Silicon Labs has announced a new optical heart rate monitor (HRM) solution that it says can cut down on costs and complexity for developers working on wrist-based wearables. Called the Si1144 HRM, it’s a heart rate monitor solution aimed at a growing market.
The solution uses an optical sensor and a green LED to detect heart rate biometrics through the wrist. The sensor module has a small footprint, Silicon Labs says, and the solution runs the company’s HRM algorithm on a low-power EFM32 Gecko microcontroller, allowing for considerable efficiency. Summarizing its advantages in a press release, Silicon Labs VP Daniel Cooley called it “an accurate, easy-to-implement and cost-efficient solution priced well below competitive offerings.”

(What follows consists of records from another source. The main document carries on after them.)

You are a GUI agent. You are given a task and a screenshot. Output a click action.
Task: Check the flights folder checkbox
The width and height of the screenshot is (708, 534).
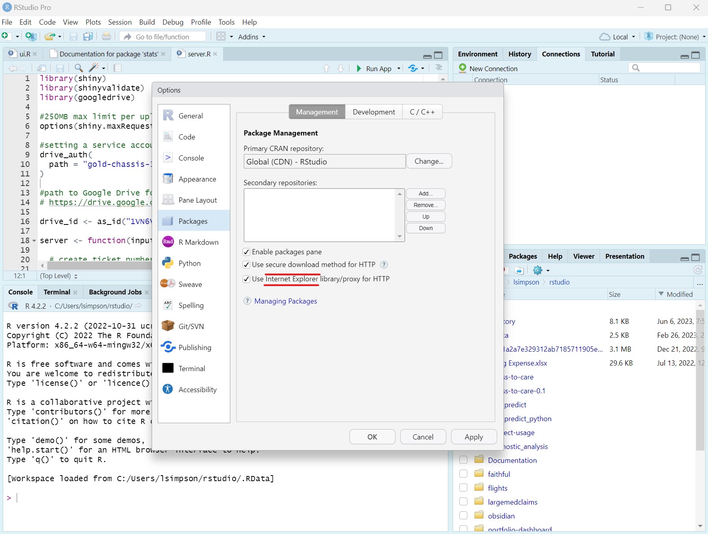pos(463,488)
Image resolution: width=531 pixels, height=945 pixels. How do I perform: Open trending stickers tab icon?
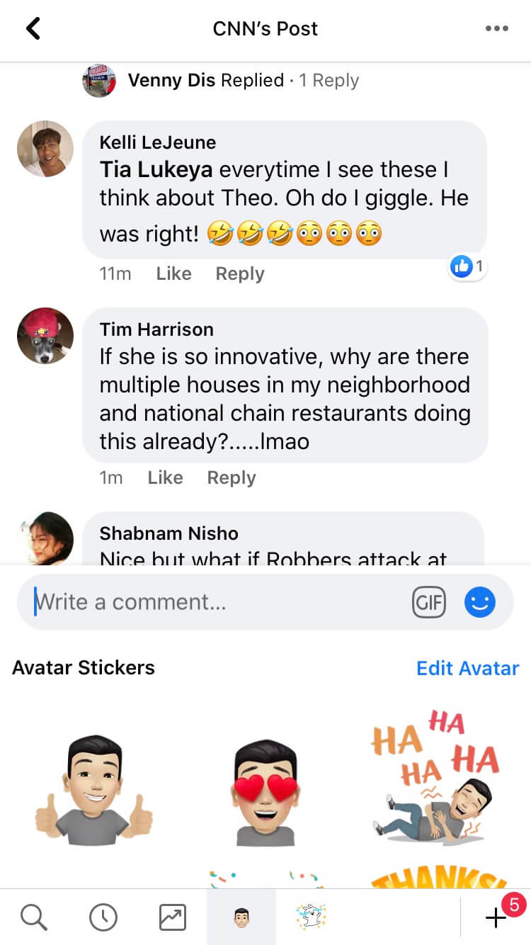point(172,917)
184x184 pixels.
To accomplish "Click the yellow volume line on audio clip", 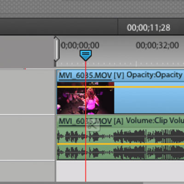I will [x=121, y=144].
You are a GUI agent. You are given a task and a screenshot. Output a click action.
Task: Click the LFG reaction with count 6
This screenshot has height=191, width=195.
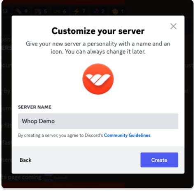coord(60,12)
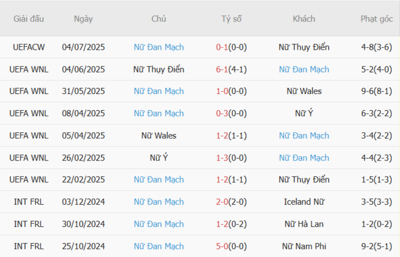
Task: Click the 2-0(2-0) score result
Action: click(x=231, y=202)
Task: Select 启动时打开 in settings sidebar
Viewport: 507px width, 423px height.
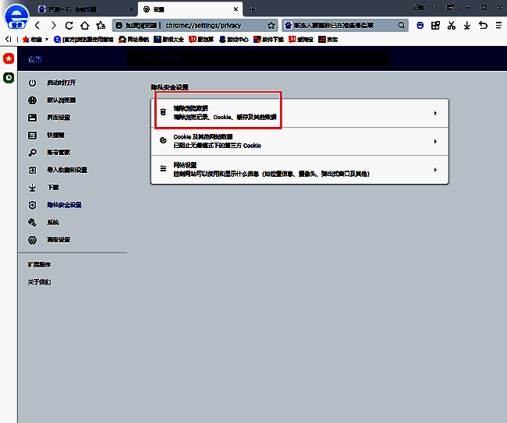Action: pyautogui.click(x=61, y=83)
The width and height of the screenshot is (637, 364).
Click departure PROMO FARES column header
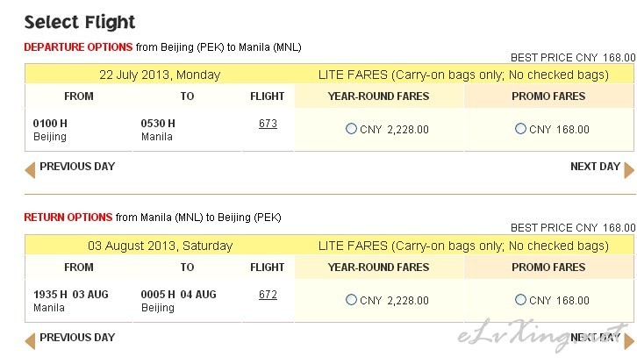coord(548,96)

Building on its previous iterations, the company has developed the Si1144 HRM in anticipation of major growth in wrist-based wearables, predicting that by 2018, 100 million HRM-enabled devices will be sold annually. The company’s excitement tracks with that of market researchers such as Tractica, which last year started its own wearables advisory service; and many such devices are already becoming prominent in the market, ranging from popular wrist-based fitness trackers to the nascent smartwatches that could soon—and in some cases, already do—feature these kinds of advanced biometric capabilities. OEMs in this area will increasingly want efficient, design-friendly HRM sensors, and the Si1144 HRM could therefore prove popular going forward.